McFaul’s Russia

    George Beebe

    Security, Eurasia

    U.S. Ambassador Michael McFaul walks outside as he leaves the Russian Foreign Ministry headquarters in Moscow, May 15, 2013. The Kremlin said on Wednesday a spy dispute could impede efforts to improve ties with the United States, but did not threaten any more action after the expulsion of a diplomat accused of trying to recruit a Russian agent. President Vladimir Putin's spokesman Dmitry Peskov made his first comments on the case as U.S. Ambassador Michael McFaul discussed it with the Russian Foreign Minist

    Michael A. McFaul’s memoir, From Cold War to Hot Peace: An American Ambassador in Putin’s Russia, seeks to offer an answer on what went wrong in U.S.-Russian relations.

    Michael A. McFaul, From Cold War to Hot Peace: An American Ambassador in Putin’s Russia (New York, NY: Houghton Mifflin Harcourt, 2018), 506 pp, $ 30.00.

    FOREIGN POLICY REALISM has always straddled the worlds of diagnosis and prescription, offering both a means for understanding how states behave in an anarchical international system and an approach to formulating policy rooted in unsentimental calculations of power relations and national interest. In the case of Russia, a number of realists cautioned that post-Soviet Moscow would react defensively to NATO expansion and to America’s insistence that it has both the right and the obligation to spread democracy in Russia and beyond. In retrospect, their predictions that Russia would draw closer to China and push back against U.S. interventionist policies with increasing strength as it recovered from its post-Soviet collapse appear accurate. As George F. Kennan observed about NATO expansion: “There is going to be a bad reaction from Russia, and then [the NATO expanders] will say that we always told you that is how the Russians are—but this is just wrong.’’ In Kennan’s view,

    The ways by which peoples advance toward dignity and enlightenment in government are things that constitute the deepest and most intimate processes of national life. There is nothing less understandable to foreigners, nothing in which foreign interference can do less good.
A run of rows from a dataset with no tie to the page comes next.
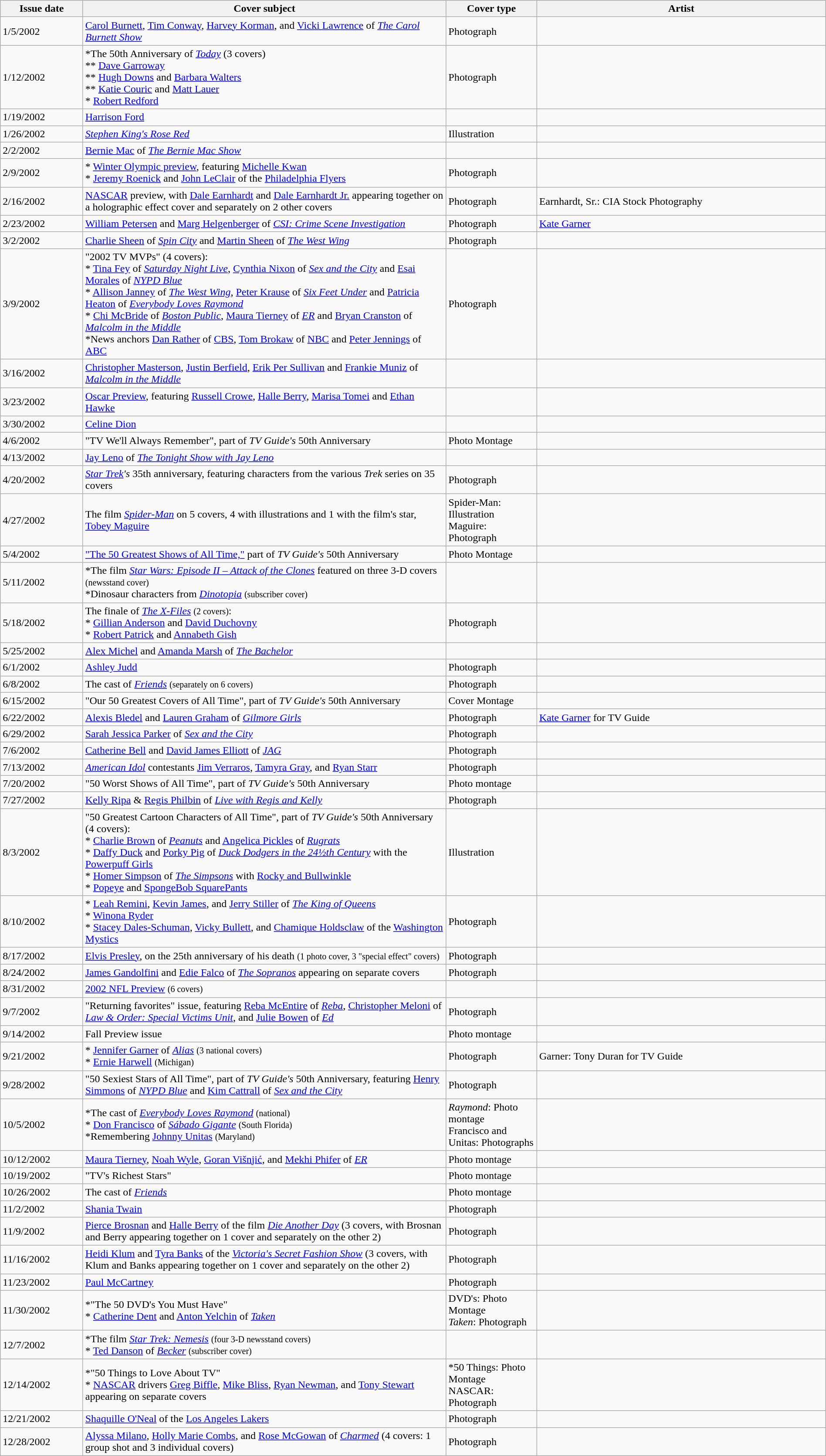
7/13/2002 (42, 767)
Kate Garner for TV Guide (681, 717)
The cast of Friends (264, 1192)
2/16/2002 (42, 201)
8/3/2002 (42, 852)
Cover subject (264, 9)
11/2/2002 (42, 1209)
Oscar Preview, featuring Russell Crowe, Halle Berry, Marisa Tomei and Ethan Hawke (264, 402)
8/17/2002 (42, 956)
Shaquille O'Neal of the Los Angeles Lakers (264, 1419)
"TV We'll Always Remember", part of TV Guide's 50th Anniversary (264, 441)
9/14/2002 (42, 1034)
Star Trek's 35th anniversary, featuring characters from the various Trek series on 35 covers (264, 480)
12/7/2002 (42, 1344)
The film Spider-Man on 5 covers, 4 with illustrations and 1 with the film's star, Tobey Maguire (264, 520)
Shania Twain (264, 1209)
10/26/2002 (42, 1192)
5/25/2002 (42, 651)
10/19/2002 (42, 1175)
Cover type (491, 9)
2/23/2002 (42, 223)
1/26/2002 (42, 134)
3/16/2002 (42, 373)
2/2/2002 (42, 150)
"Returning favorites" issue, featuring Reba McEntire of Reba, Christopher Meloni of Law & Order: Special Victims Unit, and Julie Bowen of Ed (264, 1012)
"TV's Richest Stars" (264, 1175)
Issue date (42, 9)
The finale of The X-Files (2 covers):* Gillian Anderson and David Duchovny* Robert Patrick and Annabeth Gish (264, 623)
11/9/2002 (42, 1231)
2/9/2002 (42, 173)
9/7/2002 (42, 1012)
4/20/2002 (42, 480)
3/9/2002 (42, 304)
8/10/2002 (42, 922)
James Gandolfini and Edie Falco of The Sopranos appearing on separate covers (264, 972)
Celine Dion (264, 424)
Raymond: Photo montageFrancisco and Unitas: Photographs (491, 1125)
Stephen King's Rose Red (264, 134)
8/24/2002 (42, 972)
DVD's: Photo MontageTaken: Photograph (491, 1310)
3/30/2002 (42, 424)
"Our 50 Greatest Covers of All Time", part of TV Guide's 50th Anniversary (264, 701)
12/28/2002 (42, 1441)
*50 Things: Photo MontageNASCAR: Photograph (491, 1385)
4/6/2002 (42, 441)
Kate Garner (681, 223)
Cover Montage (491, 701)
Earnhardt, Sr.: CIA Stock Photography (681, 201)
*The cast of Everybody Loves Raymond (national)* Don Francisco of Sábado Gigante (South Florida)*Remembering Johnny Unitas (Maryland) (264, 1125)
Spider-Man: IllustrationMaguire: Photograph (491, 520)
*The film Star Trek: Nemesis (four 3-D newsstand covers)* Ted Danson of Becker (subscriber cover) (264, 1344)
*"50 Things to Love About TV"* NASCAR drivers Greg Biffle, Mike Bliss, Ryan Newman, and Tony Stewart appearing on separate covers (264, 1385)
Garner: Tony Duran for TV Guide (681, 1056)
11/16/2002 (42, 1260)
3/2/2002 (42, 240)
12/14/2002 (42, 1385)
Carol Burnett, Tim Conway, Harvey Korman, and Vicki Lawrence of The Carol Burnett Show (264, 31)
4/13/2002 (42, 457)
"50 Sexiest Stars of All Time", part of TV Guide's 50th Anniversary, featuring Henry Simmons of NYPD Blue and Kim Cattrall of Sex and the City (264, 1085)
* Winter Olympic preview, featuring Michelle Kwan* Jeremy Roenick and John LeClair of the Philadelphia Flyers (264, 173)
3/23/2002 (42, 402)
"The 50 Greatest Shows of All Time," part of TV Guide's 50th Anniversary (264, 554)
5/11/2002 (42, 582)
Catherine Bell and David James Elliott of JAG (264, 750)
9/28/2002 (42, 1085)
Fall Preview issue (264, 1034)
Bernie Mac of The Bernie Mac Show (264, 150)
6/22/2002 (42, 717)
1/12/2002 (42, 77)
6/29/2002 (42, 734)
Sarah Jessica Parker of Sex and the City (264, 734)
8/31/2002 (42, 989)
12/21/2002 (42, 1419)
Alex Michel and Amanda Marsh of The Bachelor (264, 651)
10/12/2002 (42, 1159)
*The 50th Anniversary of Today (3 covers)** Dave Garroway** Hugh Downs and Barbara Walters** Katie Couric and Matt Lauer* Robert Redford (264, 77)
Harrison Ford (264, 117)
7/20/2002 (42, 784)
Christopher Masterson, Justin Berfield, Erik Per Sullivan and Frankie Muniz of Malcolm in the Middle (264, 373)
Maura Tierney, Noah Wyle, Goran Višnjić, and Mekhi Phifer of ER (264, 1159)
Jay Leno of The Tonight Show with Jay Leno (264, 457)
7/6/2002 (42, 750)
6/8/2002 (42, 684)
4/27/2002 (42, 520)
10/5/2002 (42, 1125)
"50 Worst Shows of All Time", part of TV Guide's 50th Anniversary (264, 784)
7/27/2002 (42, 800)
1/19/2002 (42, 117)
5/4/2002 (42, 554)
2002 NFL Preview (6 covers) (264, 989)
11/23/2002 (42, 1282)
American Idol contestants Jim Verraros, Tamyra Gray, and Ryan Starr (264, 767)
Elvis Presley, on the 25th anniversary of his death (1 photo cover, 3 "special effect" covers) (264, 956)
9/21/2002 (42, 1056)
Kelly Ripa & Regis Philbin of Live with Regis and Kelly (264, 800)
5/18/2002 (42, 623)
The cast of Friends (separately on 6 covers) (264, 684)
William Petersen and Marg Helgenberger of CSI: Crime Scene Investigation (264, 223)
6/1/2002 (42, 667)
Charlie Sheen of Spin City and Martin Sheen of The West Wing (264, 240)
Alyssa Milano, Holly Marie Combs, and Rose McGowan of Charmed (4 covers: 1 group shot and 3 individual covers) (264, 1441)
Artist (681, 9)
11/30/2002 (42, 1310)
Alexis Bledel and Lauren Graham of Gilmore Girls (264, 717)
Ashley Judd (264, 667)
NASCAR preview, with Dale Earnhardt and Dale Earnhardt Jr. appearing together on a holographic effect cover and separately on 2 other covers (264, 201)
1/5/2002 (42, 31)
*"The 50 DVD's You Must Have"* Catherine Dent and Anton Yelchin of Taken (264, 1310)
* Jennifer Garner of Alias (3 national covers)* Ernie Harwell (Michigan) (264, 1056)
6/15/2002 (42, 701)
Paul McCartney (264, 1282)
    While realists may have done a good job of anticipating Russian behavior, they have been far less successful in predicting and shaping America’s own. Even nonrealists would acknowledge that it does not serve U.S. interests to prompt Moscow and Beijing to overcome their longstanding mutual suspicions and cooperate against Washington, yet that is what American policies have effectively done. Moreover, the extraordinary animosity plaguing the current relationship between the United States and Russia cannot be explained simply by pointing to divergences in their respective national interests or values. Several other prominent American relationships also feature significant conflicts of national interests and values gaps, including those with China and Saudi Arabia. But the U.S.-Russian relationship is teetering on the edge of outright conflict. What went wrong?